Stored data entries:
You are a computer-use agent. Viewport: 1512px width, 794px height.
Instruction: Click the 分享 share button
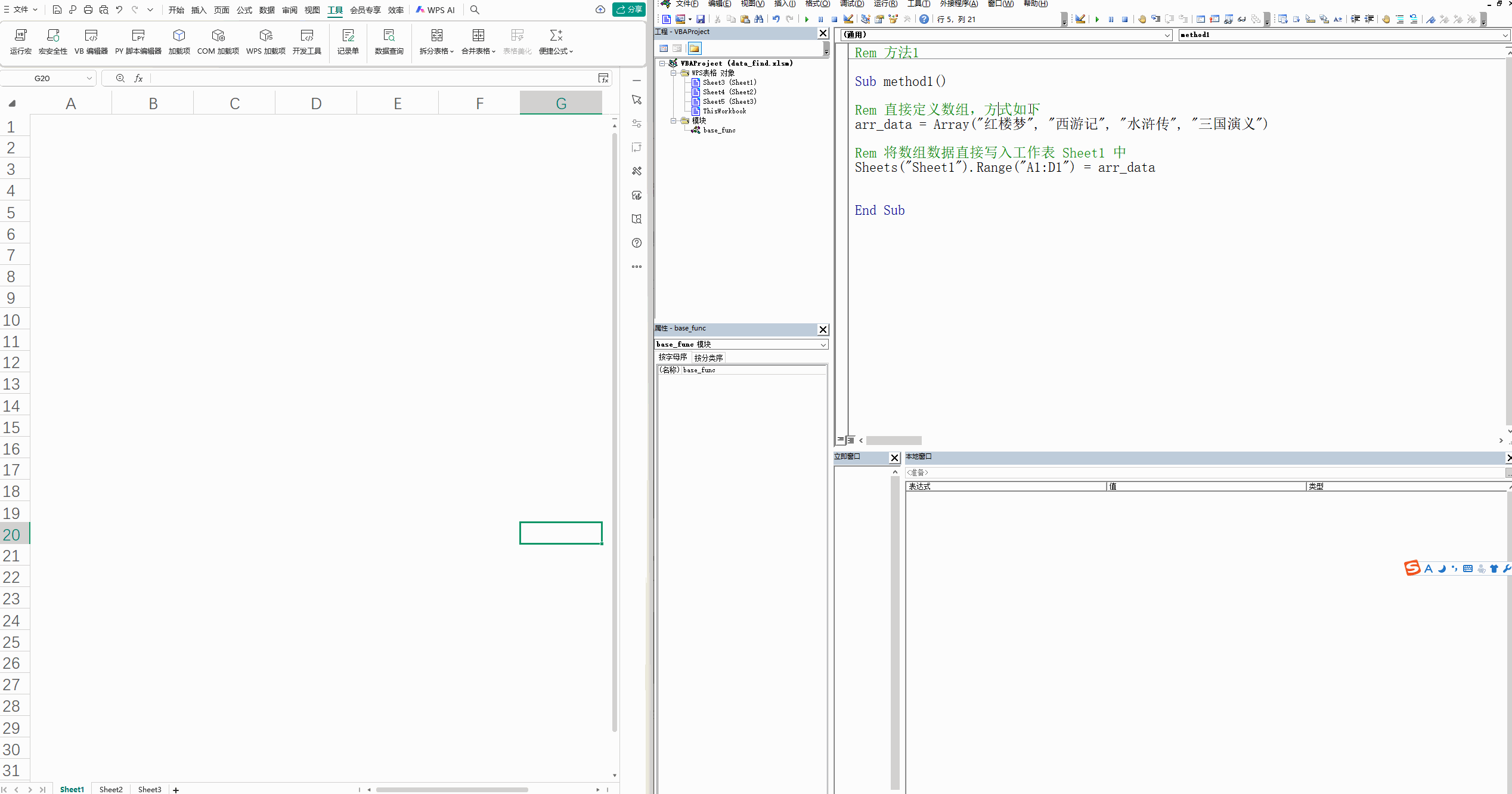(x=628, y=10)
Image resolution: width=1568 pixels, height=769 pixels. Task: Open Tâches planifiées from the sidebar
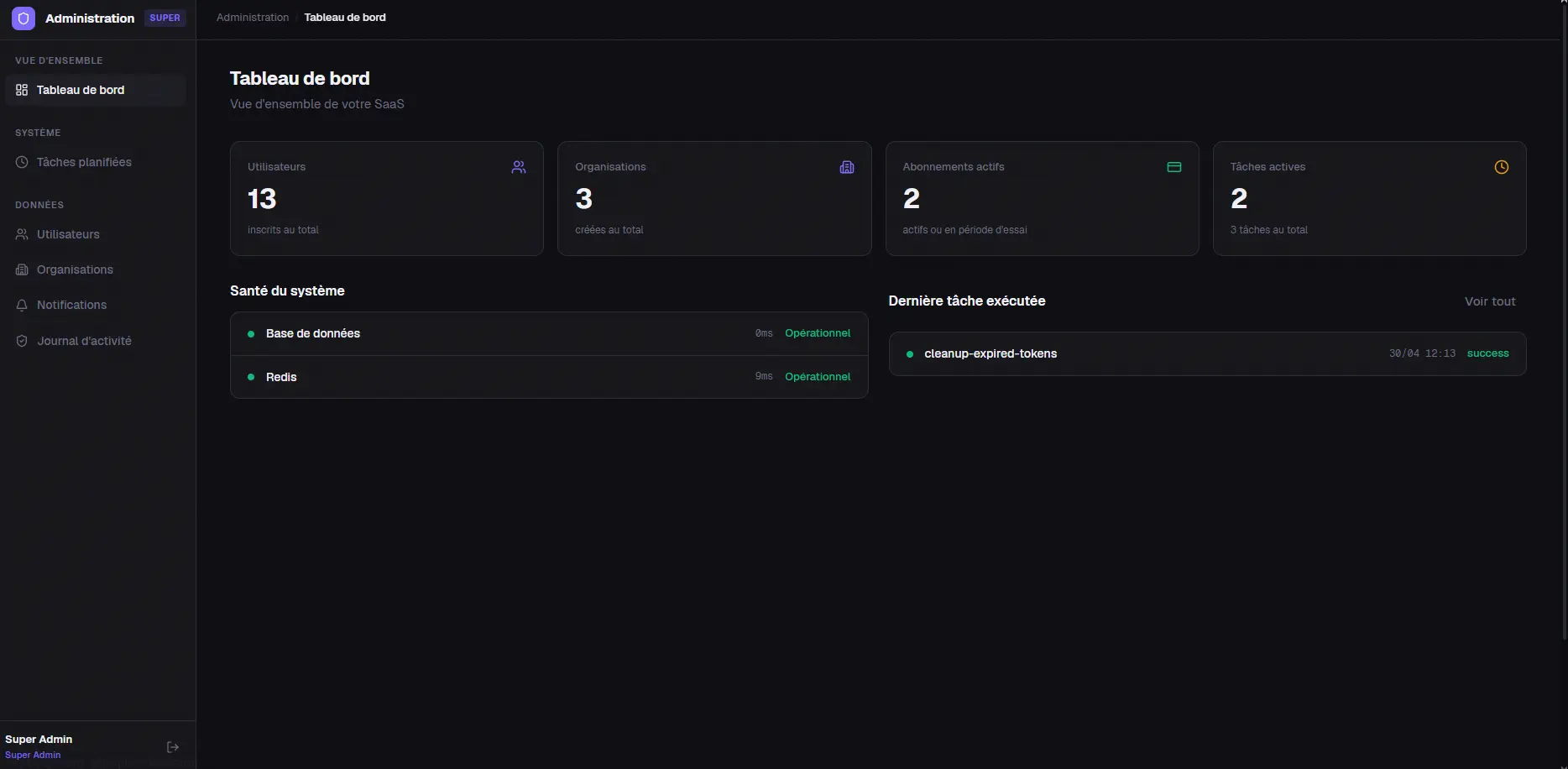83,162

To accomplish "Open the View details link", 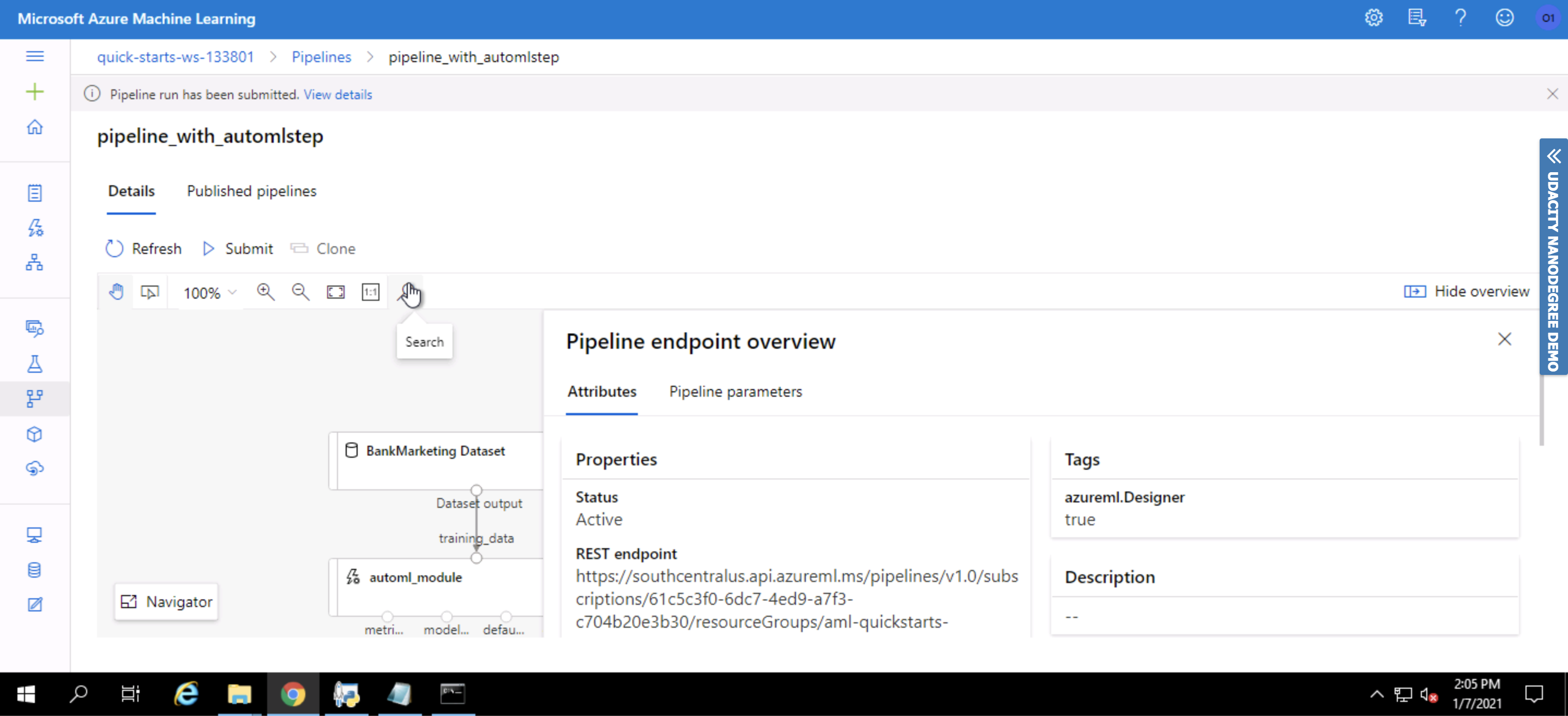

WHAT THIS TASK INVOLVES: Output the entries above exactly. Do not include the pictures.

TASK OUTPUT:
You are a computer-use agent. Viewport: 1512px width, 794px height.
Instruction: Click the 分享 share button
(x=628, y=10)
Image resolution: width=1568 pixels, height=769 pixels. Task: Open Tâches planifiées from the sidebar
83,162

To accomplish "Open the View details link", 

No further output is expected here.